WARNING! – This review contains SPOILERS!
D. W. Griffith’s career was already in decline when he made this turgid romance, although he and Hollywood probably didn’t yet realise it. The expense of Intolerance had broken him financially, and he was forced to work under contract to Paramount to pay off his debts. He’d never again have the kind of creative freedom he’d enjoyed when making The Birth of a Nation and Intolerance, and the quality of his work suffered as a result. There were still a few artistic highs ahead of him, but they were just occasional blips on an inexorably downward slope.
Of course, there’s only so much even a director like Griffith can do with insipid melodramas like this. Lillian Gish, one of his trustworthy muses, plays the title character, a plain and simple country girl who’s so devoted to awkward lanky neighbour William (Robert Harron) that she’s prepared to sell her cow to fund his college tuition. Now that’s what I call love. I’ve certainly never had a girl sell her cow for me, and I’m as lovable as they come. Anyway, William’s feelings towards Susie seem a little confused. He cares enough to carve their initials into the trunk of a tree, but is too uncertain and shy to plant a kiss on her lips even when she’s face up and puckering.
William returns from college with a fine moustache and a little more backbone, having soundly thrashed a fellow college student who taunted him with the nickname of ‘Butter’. He has plans to be a minister, which doesn’t exactly make him the most exciting man in the neighbourhood. Nevertheless, he’s a good looking chap and a bit of a babe magnet, as we see when he’s given the eye by a couple of flappers in an ice cream parlour. He explains to Susie that men might flirt with women like that, but they marry plain and simple women. The unspoken coda is ‘like you’ which is a back-handed compliment if ever there was one, but Susie seems quite pleased to be included in this marriageable category.
This being a silent movie, and a Griffith one to boot, the course of true love is never going to run true, and William’s head is turned by Bettina (Clarine Seymour), a seamstress with a liking for a good time who needs a financially sound husband for a doormat so that she can continue with her partying ways.
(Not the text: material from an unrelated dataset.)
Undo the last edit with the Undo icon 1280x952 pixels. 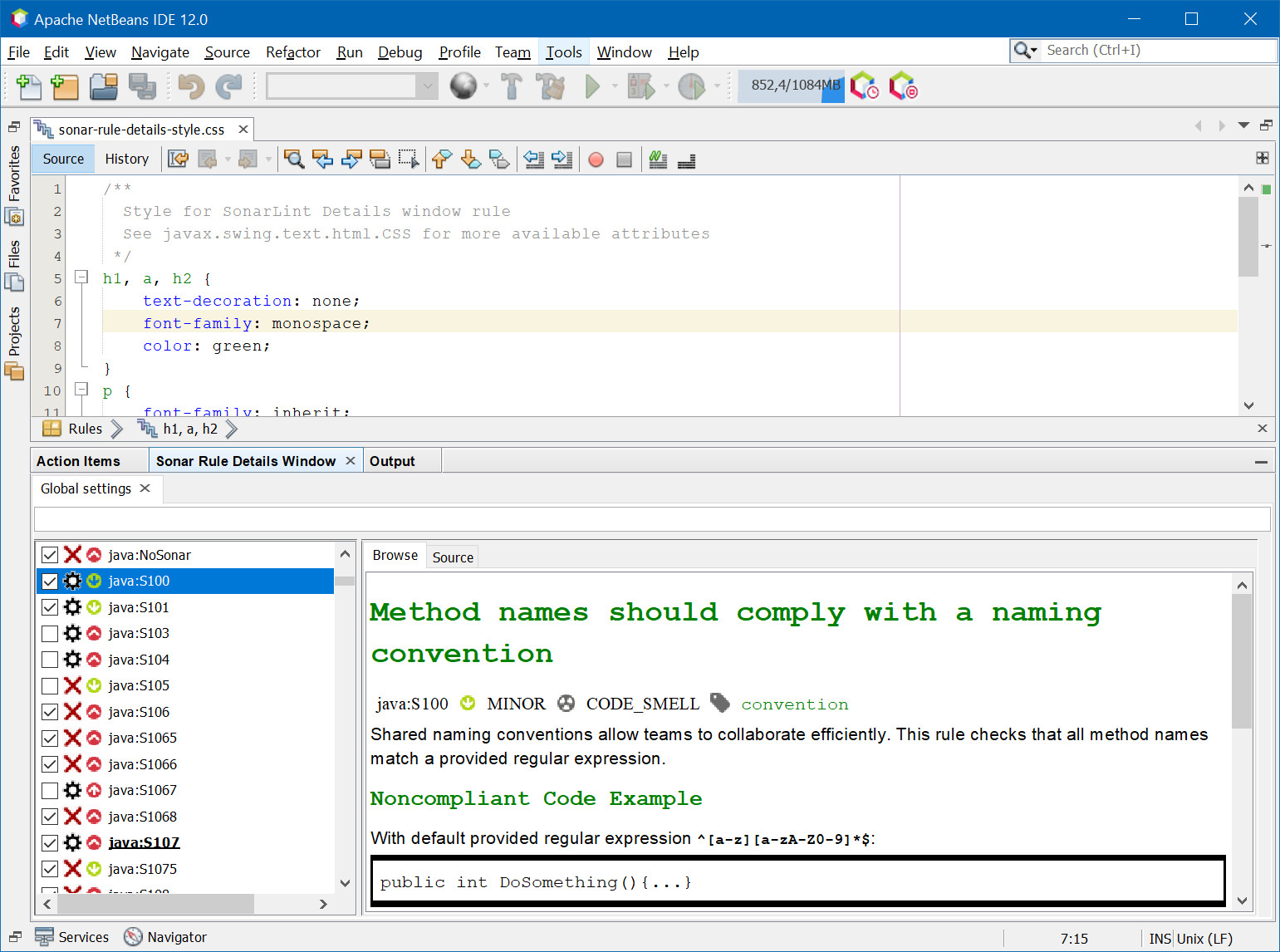[x=189, y=86]
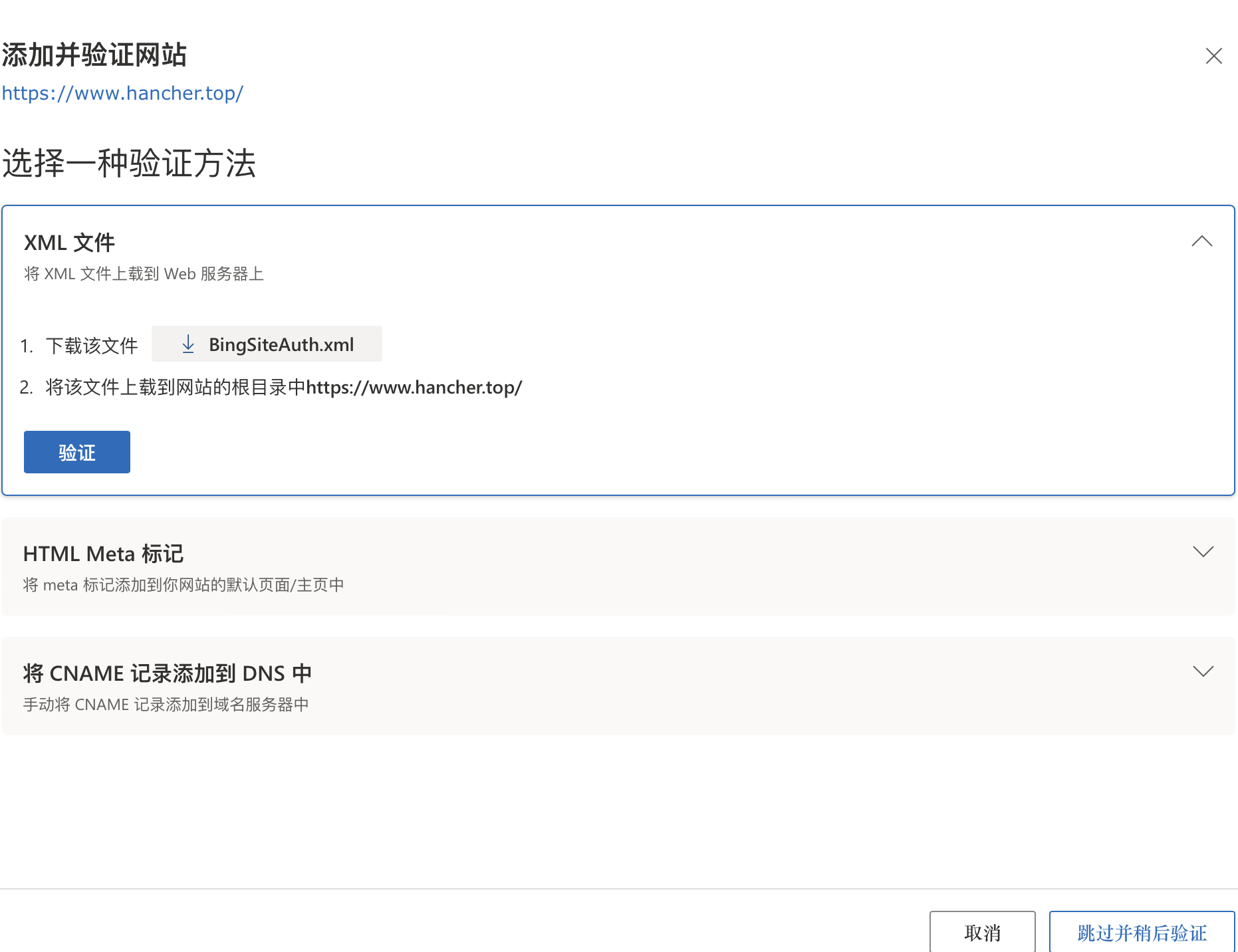
Task: Click the 将 XML 文件上载到 Web 服务器上 description
Action: (144, 274)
Before you know it, poor Susie is getting measured up to be a bridesmaid at the wedding of the man she loves, and only she seems able to see his future bride’s true nature.
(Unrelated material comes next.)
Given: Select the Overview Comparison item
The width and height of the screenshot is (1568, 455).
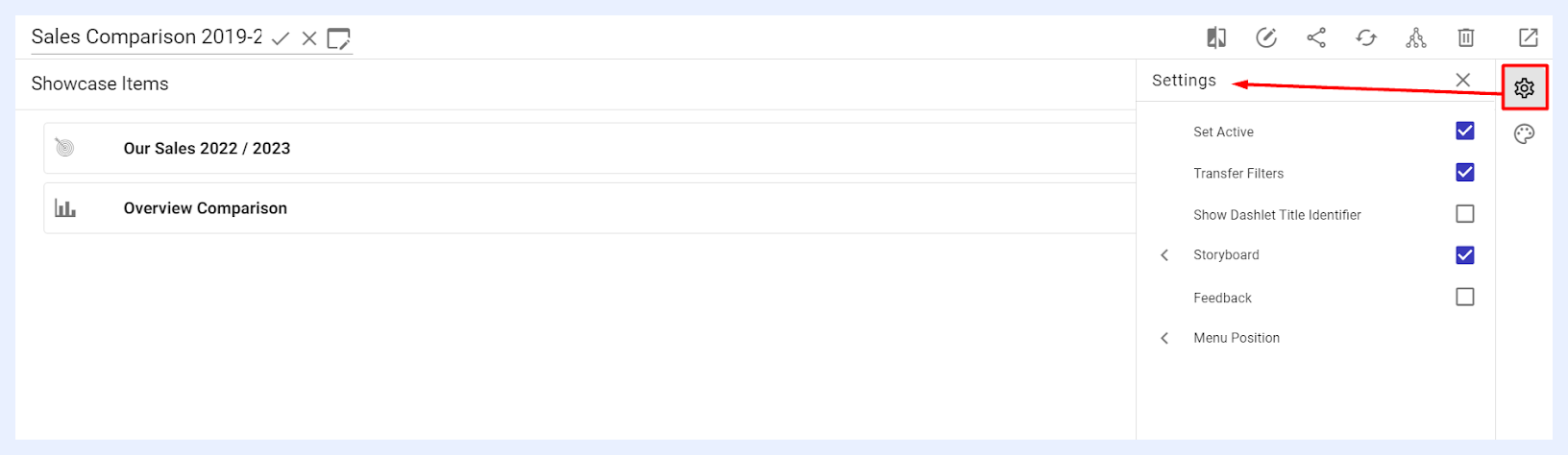Looking at the screenshot, I should click(590, 208).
This would be a dull movie regardless of who directed it, but the fact that the man responsible is considered by many to be the father of modern cinema simply compounds the crime. Pacing is all over the place. Griffith punctuates long dreary passages in which hardly anything happens with long reaction shots of Gish, then rounds it all off with a rushed ending that see the inconvenient wife killed off in less than a minute’s running time. Ironically, this swift despatch sadly foreshadowed the fate of Clarine Seymour, the actress who plays William’s wife, who would die following an operation the year after True Heart Susie was released.
Gish is miscast as the plain and simple Susie. She was never a raving beauty, but she could hardly be described as plain either, and she possessed a winsome charm that effortlessly captivated audiences at the time. She puts that air of vulnerability to good use in the movie, quickly winning the audience’s sympathy. The trouble is, William is such an insipid wimp that you can’t help feeling she’d be better off if she just wrote off the cow and went looking elsewhere…
(Reviewed 11th February 2013)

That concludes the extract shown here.